» **Aim of the exercise**
All entries below must be given again exactly as they stand.

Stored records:
——————
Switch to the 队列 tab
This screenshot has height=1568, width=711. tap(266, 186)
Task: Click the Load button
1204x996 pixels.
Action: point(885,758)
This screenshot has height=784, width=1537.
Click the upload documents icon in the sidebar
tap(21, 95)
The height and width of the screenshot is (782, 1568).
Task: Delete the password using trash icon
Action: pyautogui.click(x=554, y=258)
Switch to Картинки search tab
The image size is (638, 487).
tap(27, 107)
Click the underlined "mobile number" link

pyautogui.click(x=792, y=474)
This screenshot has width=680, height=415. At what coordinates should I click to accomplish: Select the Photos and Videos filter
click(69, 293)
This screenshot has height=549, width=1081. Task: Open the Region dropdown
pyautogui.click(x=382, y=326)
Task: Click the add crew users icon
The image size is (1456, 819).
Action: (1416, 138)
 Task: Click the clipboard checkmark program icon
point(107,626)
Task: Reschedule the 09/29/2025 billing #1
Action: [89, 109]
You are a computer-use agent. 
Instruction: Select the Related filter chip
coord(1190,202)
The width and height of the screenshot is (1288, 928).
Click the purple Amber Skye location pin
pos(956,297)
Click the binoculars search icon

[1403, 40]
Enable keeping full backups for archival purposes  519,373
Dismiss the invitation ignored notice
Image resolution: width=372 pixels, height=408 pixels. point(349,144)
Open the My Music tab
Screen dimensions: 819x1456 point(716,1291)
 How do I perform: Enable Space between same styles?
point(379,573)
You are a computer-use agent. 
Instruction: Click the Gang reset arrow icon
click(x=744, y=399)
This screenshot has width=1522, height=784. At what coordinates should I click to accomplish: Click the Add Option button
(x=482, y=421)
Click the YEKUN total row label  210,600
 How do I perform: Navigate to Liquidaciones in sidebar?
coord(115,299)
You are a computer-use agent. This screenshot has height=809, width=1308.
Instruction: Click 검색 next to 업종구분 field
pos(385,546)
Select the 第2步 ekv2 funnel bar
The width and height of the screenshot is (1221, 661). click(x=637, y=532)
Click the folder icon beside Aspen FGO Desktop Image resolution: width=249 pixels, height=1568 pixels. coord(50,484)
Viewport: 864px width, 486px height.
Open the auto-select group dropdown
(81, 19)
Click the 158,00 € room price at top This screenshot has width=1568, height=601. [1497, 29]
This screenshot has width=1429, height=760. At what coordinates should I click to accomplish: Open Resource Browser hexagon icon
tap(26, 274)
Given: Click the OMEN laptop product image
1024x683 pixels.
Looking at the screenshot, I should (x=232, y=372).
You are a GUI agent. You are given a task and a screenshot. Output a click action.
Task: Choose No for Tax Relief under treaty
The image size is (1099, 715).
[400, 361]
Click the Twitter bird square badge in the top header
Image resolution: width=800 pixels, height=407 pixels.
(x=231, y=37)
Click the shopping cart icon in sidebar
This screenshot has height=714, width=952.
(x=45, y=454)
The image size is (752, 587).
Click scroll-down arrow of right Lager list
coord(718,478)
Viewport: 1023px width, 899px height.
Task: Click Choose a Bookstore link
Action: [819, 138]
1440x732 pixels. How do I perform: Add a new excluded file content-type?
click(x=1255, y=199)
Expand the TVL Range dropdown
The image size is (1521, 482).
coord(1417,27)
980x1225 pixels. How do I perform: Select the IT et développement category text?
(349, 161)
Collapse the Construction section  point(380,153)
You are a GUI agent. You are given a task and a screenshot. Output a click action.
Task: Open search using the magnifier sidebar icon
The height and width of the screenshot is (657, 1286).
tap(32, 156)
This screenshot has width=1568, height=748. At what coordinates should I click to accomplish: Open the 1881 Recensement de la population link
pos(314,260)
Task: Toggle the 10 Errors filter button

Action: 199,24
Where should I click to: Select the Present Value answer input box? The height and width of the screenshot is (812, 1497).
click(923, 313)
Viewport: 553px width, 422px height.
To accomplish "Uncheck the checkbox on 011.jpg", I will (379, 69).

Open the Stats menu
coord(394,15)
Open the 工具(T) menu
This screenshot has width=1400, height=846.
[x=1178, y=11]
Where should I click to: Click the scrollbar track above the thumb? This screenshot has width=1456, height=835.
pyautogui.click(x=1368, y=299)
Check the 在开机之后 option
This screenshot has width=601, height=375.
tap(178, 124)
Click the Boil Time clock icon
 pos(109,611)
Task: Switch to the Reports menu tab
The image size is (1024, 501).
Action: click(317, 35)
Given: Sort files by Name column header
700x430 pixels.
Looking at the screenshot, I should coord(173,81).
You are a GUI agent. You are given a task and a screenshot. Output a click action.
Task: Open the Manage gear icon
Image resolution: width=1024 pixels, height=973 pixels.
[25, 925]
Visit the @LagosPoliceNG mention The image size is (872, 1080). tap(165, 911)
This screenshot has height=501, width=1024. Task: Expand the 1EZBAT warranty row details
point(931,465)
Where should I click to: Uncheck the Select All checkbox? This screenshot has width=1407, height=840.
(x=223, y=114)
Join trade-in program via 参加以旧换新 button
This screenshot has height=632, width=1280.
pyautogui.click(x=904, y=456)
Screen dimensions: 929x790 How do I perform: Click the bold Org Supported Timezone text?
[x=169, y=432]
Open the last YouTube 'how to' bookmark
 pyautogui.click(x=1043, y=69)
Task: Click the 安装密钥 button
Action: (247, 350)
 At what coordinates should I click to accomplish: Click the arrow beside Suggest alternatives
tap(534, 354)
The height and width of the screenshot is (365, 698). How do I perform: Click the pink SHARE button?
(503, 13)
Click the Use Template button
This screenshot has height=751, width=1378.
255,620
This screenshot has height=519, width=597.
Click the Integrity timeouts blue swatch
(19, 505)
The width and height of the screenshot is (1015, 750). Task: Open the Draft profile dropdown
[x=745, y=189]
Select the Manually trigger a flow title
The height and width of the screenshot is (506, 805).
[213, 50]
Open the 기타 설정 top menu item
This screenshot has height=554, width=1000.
——————
» **Result of the exercise**
Switch to the 队列 tab
This screenshot has height=1568, width=711. tap(266, 186)
Task: Click the Load button
1204x996 pixels.
Action: point(885,758)
This screenshot has height=784, width=1537.
Click the upload documents icon in the sidebar
tap(21, 95)
The height and width of the screenshot is (782, 1568).
Task: Delete the password using trash icon
Action: pyautogui.click(x=554, y=258)
Switch to Картинки search tab
The image size is (638, 487).
tap(27, 107)
Click the underlined "mobile number" link

pyautogui.click(x=792, y=474)
This screenshot has width=680, height=415. At what coordinates should I click to accomplish: Select the Photos and Videos filter
click(69, 293)
This screenshot has height=549, width=1081. Task: Open the Region dropdown
pyautogui.click(x=382, y=326)
Task: Click the add crew users icon
The image size is (1456, 819).
Action: (1416, 138)
 Task: Click the clipboard checkmark program icon
point(107,626)
Task: Reschedule the 09/29/2025 billing #1
Action: [89, 109]
You are a computer-use agent. 
Instruction: Select the Related filter chip
coord(1190,202)
The width and height of the screenshot is (1288, 928).
Click the purple Amber Skye location pin
pos(956,297)
Click the binoculars search icon

[1403, 40]
Enable keeping full backups for archival purposes  519,373
Dismiss the invitation ignored notice
Image resolution: width=372 pixels, height=408 pixels. point(349,144)
Open the My Music tab
Screen dimensions: 819x1456 point(716,1291)
 How do I perform: Enable Space between same styles?
point(379,573)
You are a computer-use agent. 
Instruction: Click the Gang reset arrow icon
click(x=744, y=399)
This screenshot has width=1522, height=784. At what coordinates should I click to accomplish: Click the Add Option button
(x=482, y=421)
Click the YEKUN total row label  210,600
 How do I perform: Navigate to Liquidaciones in sidebar?
coord(115,299)
You are a computer-use agent. This screenshot has height=809, width=1308.
Instruction: Click 검색 next to 업종구분 field
pos(385,546)
Select the 第2步 ekv2 funnel bar
The width and height of the screenshot is (1221, 661). click(x=637, y=532)
Click the folder icon beside Aspen FGO Desktop Image resolution: width=249 pixels, height=1568 pixels. coord(50,484)
Viewport: 864px width, 486px height.
Open the auto-select group dropdown
(81, 19)
Click the 158,00 € room price at top This screenshot has width=1568, height=601. [1497, 29]
This screenshot has width=1429, height=760. At what coordinates should I click to accomplish: Open Resource Browser hexagon icon
tap(26, 274)
Given: Click the OMEN laptop product image
1024x683 pixels.
Looking at the screenshot, I should (x=232, y=372).
You are a GUI agent. You are given a task and a screenshot. Output a click action.
Task: Choose No for Tax Relief under treaty
The image size is (1099, 715).
[400, 361]
Click the Twitter bird square badge in the top header
Image resolution: width=800 pixels, height=407 pixels.
(x=231, y=37)
Click the shopping cart icon in sidebar
This screenshot has height=714, width=952.
(x=45, y=454)
The image size is (752, 587).
Click scroll-down arrow of right Lager list
coord(718,478)
Viewport: 1023px width, 899px height.
Task: Click Choose a Bookstore link
Action: [819, 138]
1440x732 pixels. How do I perform: Add a new excluded file content-type?
click(x=1255, y=199)
Expand the TVL Range dropdown
The image size is (1521, 482).
coord(1417,27)
980x1225 pixels. How do I perform: Select the IT et développement category text?
(349, 161)
Collapse the Construction section  point(380,153)
You are a GUI agent. You are given a task and a screenshot. Output a click action.
Task: Open search using the magnifier sidebar icon
The height and width of the screenshot is (657, 1286).
tap(32, 156)
This screenshot has width=1568, height=748. At what coordinates should I click to accomplish: Open the 1881 Recensement de la population link
pos(314,260)
Task: Toggle the 10 Errors filter button

Action: 199,24
Where should I click to: Select the Present Value answer input box? The height and width of the screenshot is (812, 1497).
click(923, 313)
Viewport: 553px width, 422px height.
To accomplish "Uncheck the checkbox on 011.jpg", I will (379, 69).

Open the Stats menu
coord(394,15)
Open the 工具(T) menu
This screenshot has width=1400, height=846.
[x=1178, y=11]
Where should I click to: Click the scrollbar track above the thumb? This screenshot has width=1456, height=835.
pyautogui.click(x=1368, y=299)
Check the 在开机之后 option
This screenshot has width=601, height=375.
tap(178, 124)
Click the Boil Time clock icon
 pos(109,611)
Task: Switch to the Reports menu tab
The image size is (1024, 501).
Action: click(317, 35)
Given: Sort files by Name column header
700x430 pixels.
Looking at the screenshot, I should coord(173,81).
You are a GUI agent. You are given a task and a screenshot. Output a click action.
Task: Open the Manage gear icon
Image resolution: width=1024 pixels, height=973 pixels.
[25, 925]
Visit the @LagosPoliceNG mention The image size is (872, 1080). tap(165, 911)
This screenshot has height=501, width=1024. Task: Expand the 1EZBAT warranty row details
point(931,465)
Where should I click to: Uncheck the Select All checkbox? This screenshot has width=1407, height=840.
(x=223, y=114)
Join trade-in program via 参加以旧换新 button
This screenshot has height=632, width=1280.
pyautogui.click(x=904, y=456)
Screen dimensions: 929x790 How do I perform: Click the bold Org Supported Timezone text?
[x=169, y=432]
Open the last YouTube 'how to' bookmark
 pyautogui.click(x=1043, y=69)
Task: Click the 安装密钥 button
Action: (247, 350)
 At what coordinates should I click to accomplish: Click the arrow beside Suggest alternatives
tap(534, 354)
The height and width of the screenshot is (365, 698). How do I perform: Click the pink SHARE button?
(503, 13)
Click the Use Template button
This screenshot has height=751, width=1378.
255,620
This screenshot has height=519, width=597.
Click the Integrity timeouts blue swatch
(19, 505)
The width and height of the screenshot is (1015, 750). Task: Open the Draft profile dropdown
[x=745, y=189]
Select the Manually trigger a flow title
The height and width of the screenshot is (506, 805).
[213, 50]
Open the 기타 설정 top menu item
This screenshot has height=554, width=1000.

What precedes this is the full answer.